China’s 60th birthday was celebrated in elaborate and wonderfully old-fashioned style by the thousands of carefully choreographed performers (and pieces of military hardware) that congregated in Beijing’s Tiananmen Square this morning.
So carefully controlled was the event that its organizers had spent the preceding weeks persuading the local residents, wildlife, and weather to stay away, lest they mar proceedings with some uninvited display of spontaneity.
Ever since the buildup to the Olympics, it has seemed as though China has constantly been on the brink of one major event or anniversary or another – the games themselves, the 30th anniversary of Deng Xiaoping’s reform movement, the Tiananmen ‘event,’ a 60th birthday… This catalogue of significant moments looks set to stretch on practically indefinitely, with next year alone already cluttered with Shanghai’s Expo and the 50th anniversary of Tibetan ‘liberation.’
On the surface of it, there are worrying signs that the state has worked itself into the habit of using such events as a convenient pretext to curtail the liberty of its population, especially where freedom of speech and of the press are concerned. The evidence is compelling: popular websites blocked, human rights activists detained, and the press on an ever tighter leash.
But if things were that simple, this article in the Chinese Southern Weekly newspaper would never have been written. Commissioned in the run-up to the state’s birthday celebrations, “What Can My Country Do For Me,” is a series of pithy comments by Chinese citizens on where they feel their country is going, and how it could do better. The vast majority is pretty generic stuff, with any criticism kept well within accepted bounds. But look at how it kicks off:

“Miu Jianwen, Lawyer, Shanghai
I hope that whenever I have to go to a government agency to deal with something, I don’t have to rely on some former colleague or old friend to get anything done. I hope that one day judges in our courts will actually act like real judges; I hope I never again have to experience a judge bellowing “don’t talk to me about the law!” in my face. I hope the victories I win for my clients will one day be reflected in action, instead of becoming worthless pieces of paper that seem that seem to ridicule the entire legal profession for its impotence. I hope that when the central and local rules of law enforcement are meant to be one and the same, they are. I hope that the regulations issued by our government will emerge far-sighted, well-thought-out, and consistent with logic, legal principle and basic grammar. If these things come to pass, I’ll be able to take a little bit more enjoyment away from my work.
Xu Zhiyong, Beijing, University Professor [and legal advocate]
I hope that one day, the power of our state will work exclusively for the well-being of all. I hope that the law will come to represent equality and fairness, and that corruption and special interests will no longer have the space to exist. I hope that the fundamental freedoms and rights of every citizen will be guaranteed by law, in the eyes of which all will be equal…I hope that prejudice and indifference between town and country will disappear, that hatred and enmity between rich and poor will vanish, and that even our nation’s poor will be able to live out dignified and respectable lives.

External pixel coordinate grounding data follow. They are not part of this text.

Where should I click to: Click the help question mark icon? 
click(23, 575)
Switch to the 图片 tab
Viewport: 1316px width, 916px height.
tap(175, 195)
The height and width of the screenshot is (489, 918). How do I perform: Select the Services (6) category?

A little background: China’s lawyers have taken an absolute hammering this year. Increasingly, those that take on sensitive cases are having their licenses revoked, being physically threatened, and often end up subject to legal investigation themselves.

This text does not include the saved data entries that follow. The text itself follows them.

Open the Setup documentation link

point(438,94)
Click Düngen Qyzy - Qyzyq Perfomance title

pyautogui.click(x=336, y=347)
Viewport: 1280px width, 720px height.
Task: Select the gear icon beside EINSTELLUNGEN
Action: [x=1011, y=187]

Earlier this summer, an internationally acclaimed legal NGO in Beijing was shut down on the flimsiest of pretexts, and its founder arrested. His name? One Xu Zhiyong.

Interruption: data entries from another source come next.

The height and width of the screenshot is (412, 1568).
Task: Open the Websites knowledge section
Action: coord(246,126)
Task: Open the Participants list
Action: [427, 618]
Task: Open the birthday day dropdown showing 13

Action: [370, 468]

It is perhaps a little counterintuitive to see cause for optimism in all this, but the fact that a man who spent most of his summer languishing in prison for sailing too close to the wind on sensitive issues is now criticizing the state in a well-established newspaper on the eve of National Day is hugely, hugely heartening.
It’s struck me that the less all-pervasive China’s infringement on the freedom of its citizens has become, the more outrageous its periodic interferences have started to seem. Xu and his colleagues are having a terrible time, and laying some justifiably scathing criticism at the feet of their rulers, but not so very long ago (and we’re talking 5-10 years, here), this entire scenario would have been unthinkable.
Happy 60th birthday, China. May you continue to surprise.